(Entries pointing to words and elements)
....

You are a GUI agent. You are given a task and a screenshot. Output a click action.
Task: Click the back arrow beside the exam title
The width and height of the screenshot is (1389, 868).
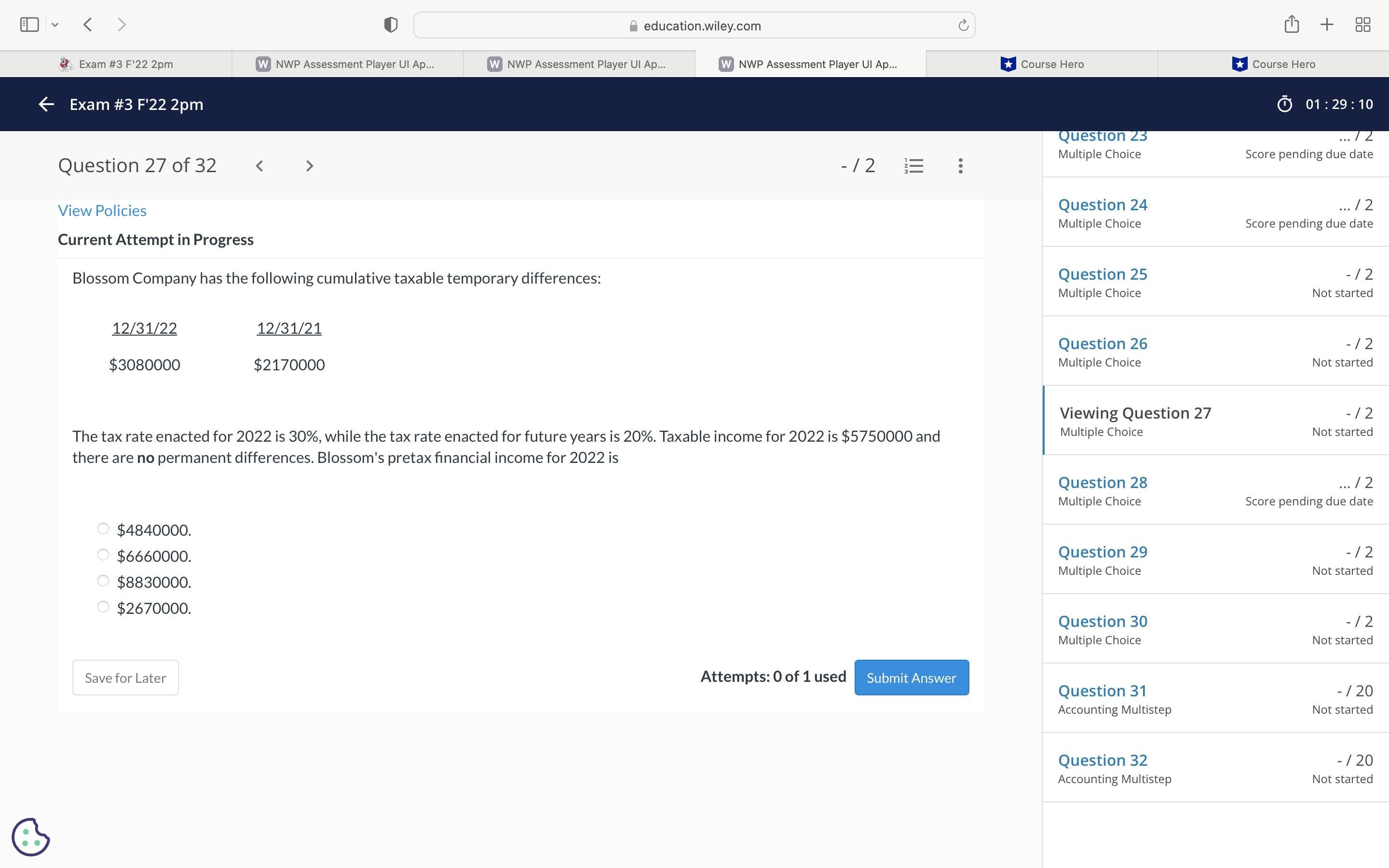click(x=46, y=104)
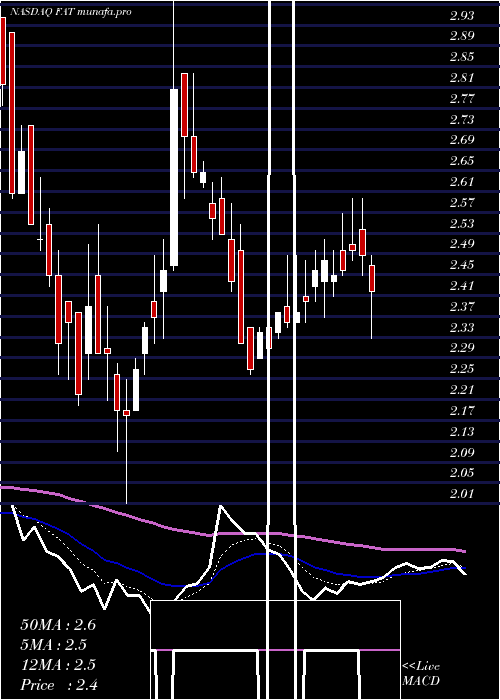Click the 2.49 price level label
This screenshot has width=500, height=700.
point(462,244)
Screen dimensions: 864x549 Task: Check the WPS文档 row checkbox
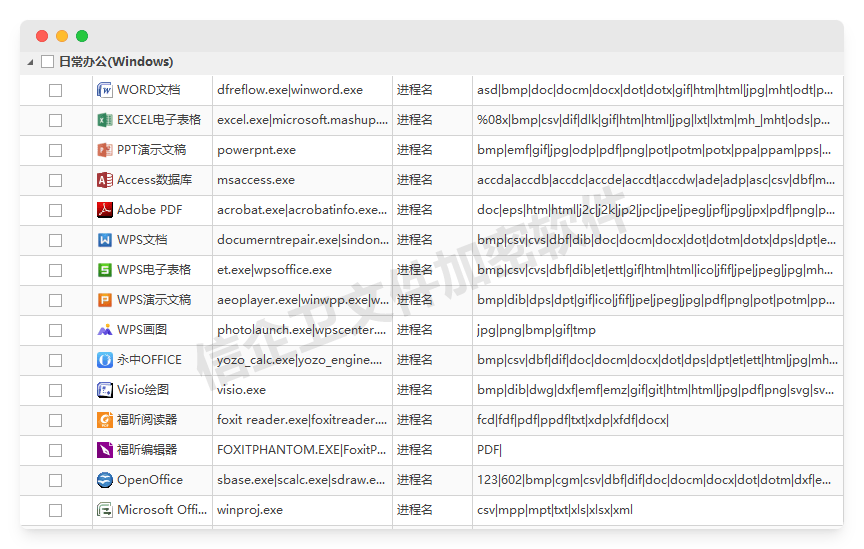(56, 240)

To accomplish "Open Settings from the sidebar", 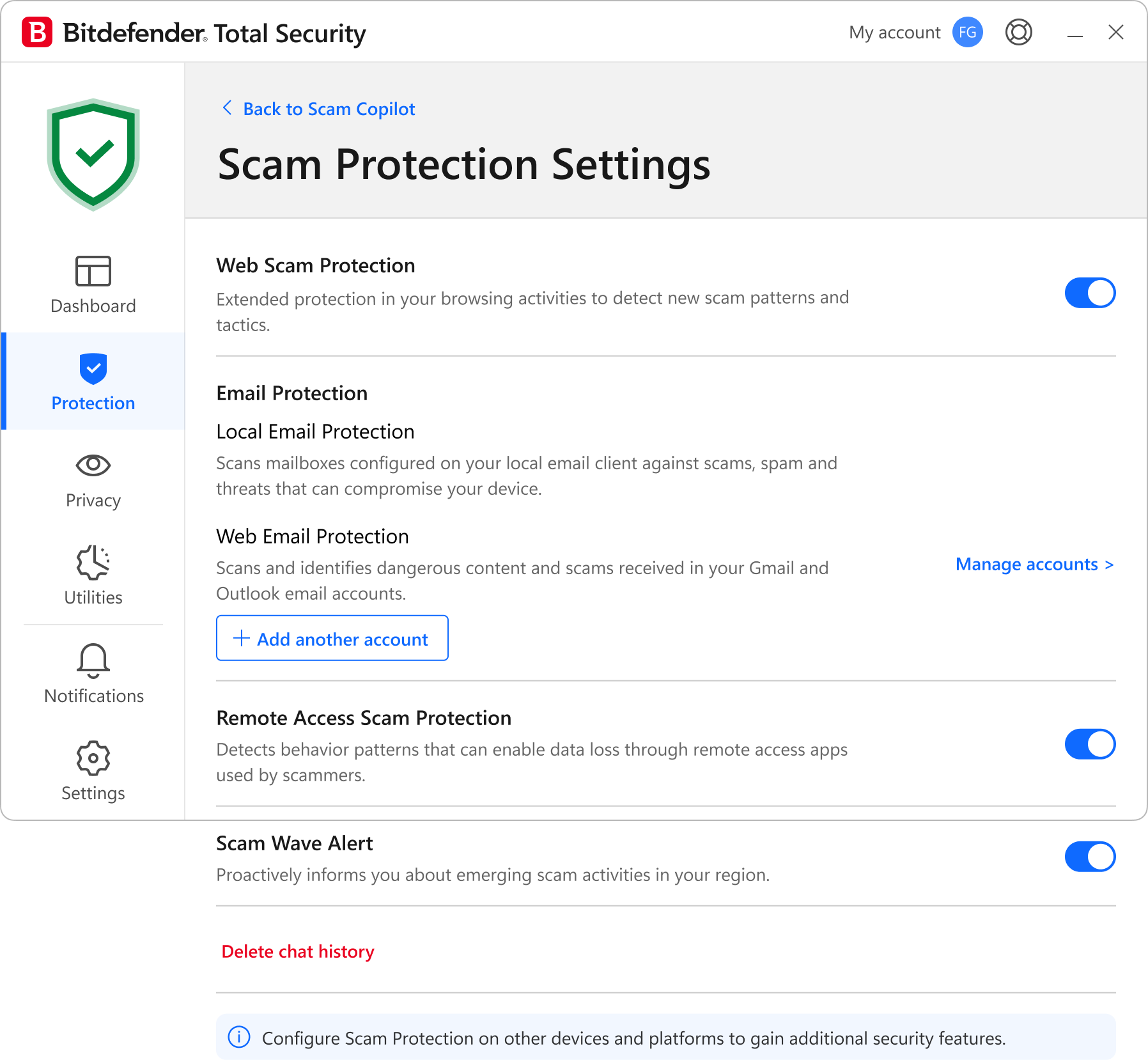I will (x=93, y=772).
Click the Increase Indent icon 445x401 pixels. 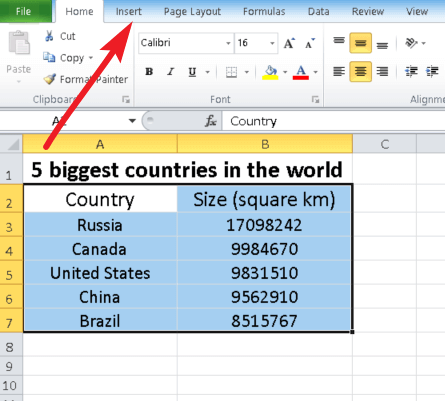[x=432, y=71]
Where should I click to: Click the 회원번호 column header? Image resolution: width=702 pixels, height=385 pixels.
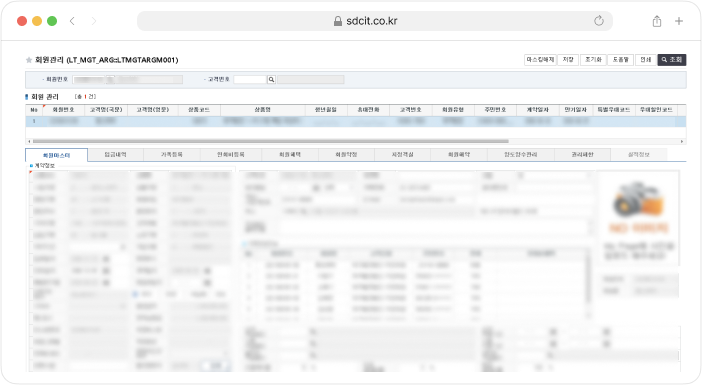click(x=64, y=110)
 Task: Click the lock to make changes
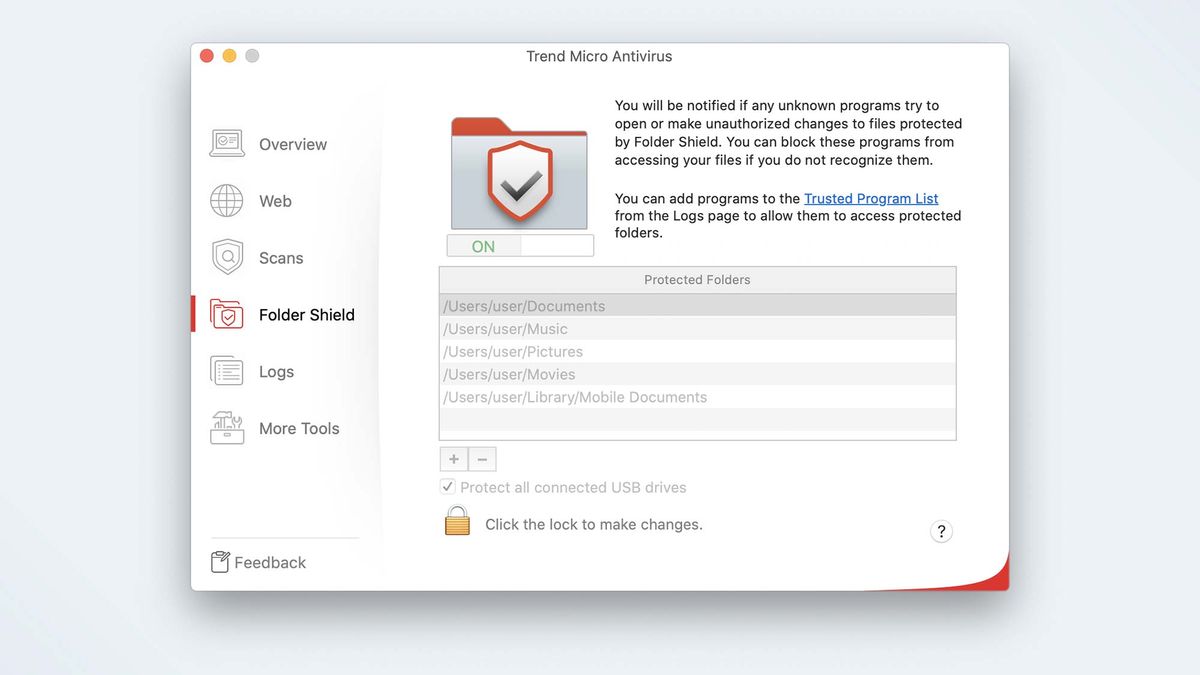pos(456,521)
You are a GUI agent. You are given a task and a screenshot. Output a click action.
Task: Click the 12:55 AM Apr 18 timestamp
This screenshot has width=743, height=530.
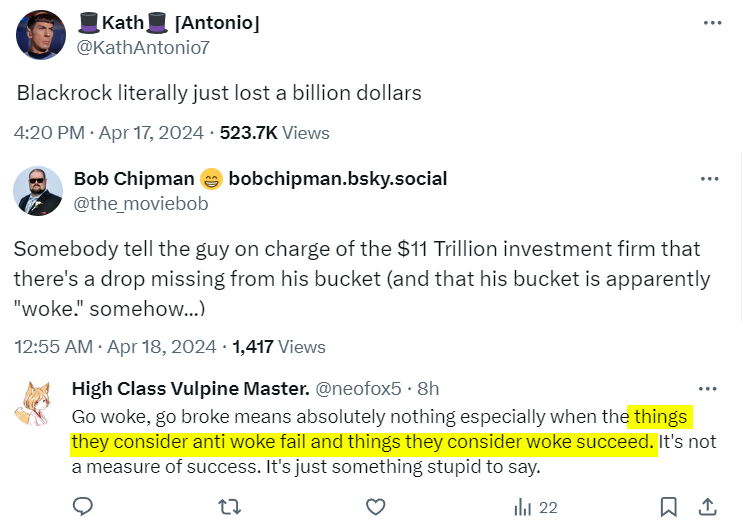[114, 347]
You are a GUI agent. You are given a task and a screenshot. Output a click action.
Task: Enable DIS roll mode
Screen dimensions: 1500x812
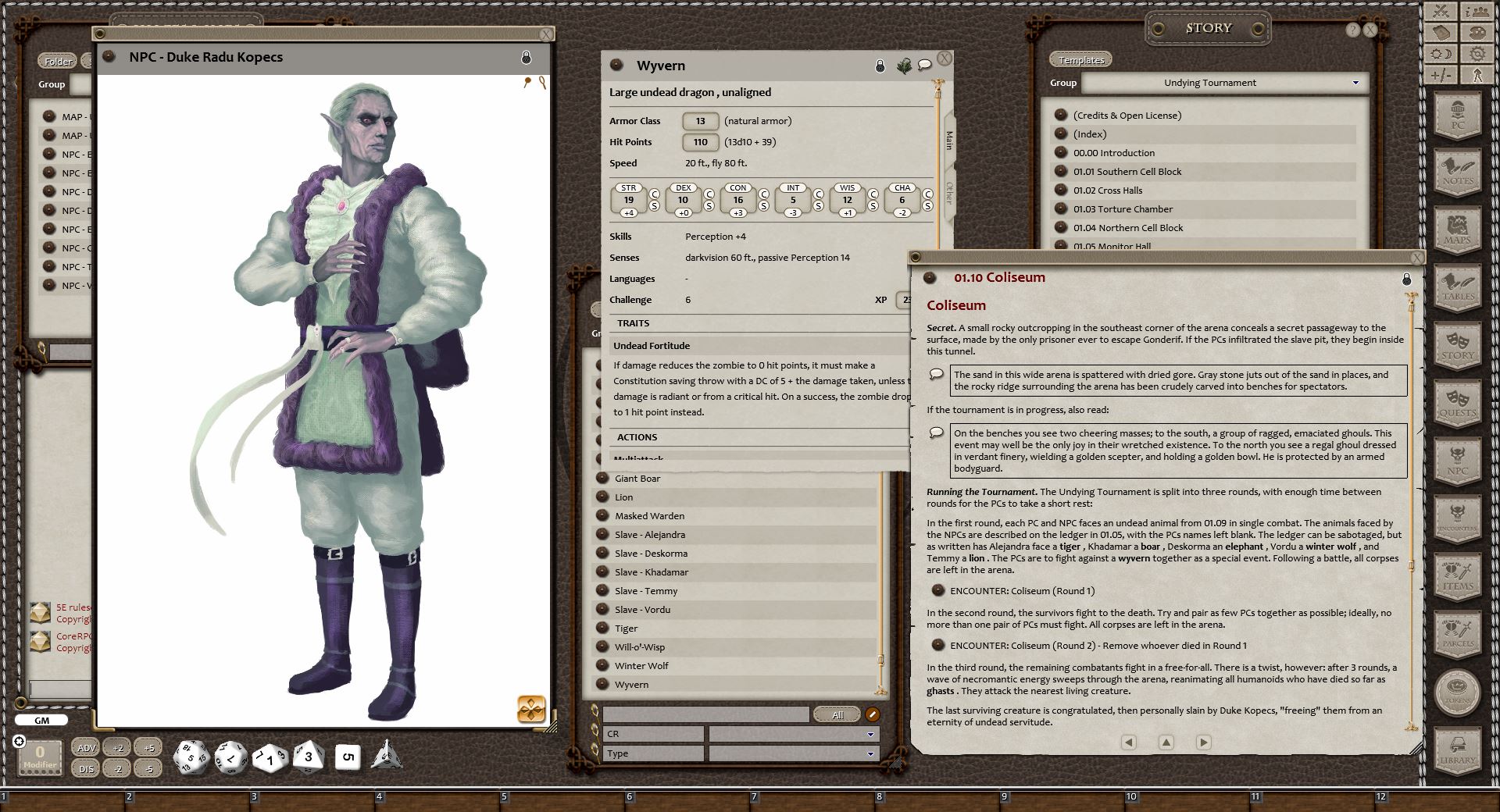86,767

....

§ **Task requirements**
Copy out everything from the line containing "Where should I" down to the last line of the entries, leaving the pictures out.

§ **Result of this exercise**
Where should I click to: Click the 회원번호 column header? Image resolution: width=702 pixels, height=385 pixels.
click(x=64, y=110)
 Task: Click the lock to make changes
pos(456,521)
You are a GUI agent. You are given a task and a screenshot. Output a click action.
Task: Click the 12:55 AM Apr 18 timestamp
This screenshot has width=743, height=530.
[114, 347]
You are a GUI agent. You are given a task and a screenshot. Output a click action.
Task: Enable DIS roll mode
Screen dimensions: 1500x812
86,767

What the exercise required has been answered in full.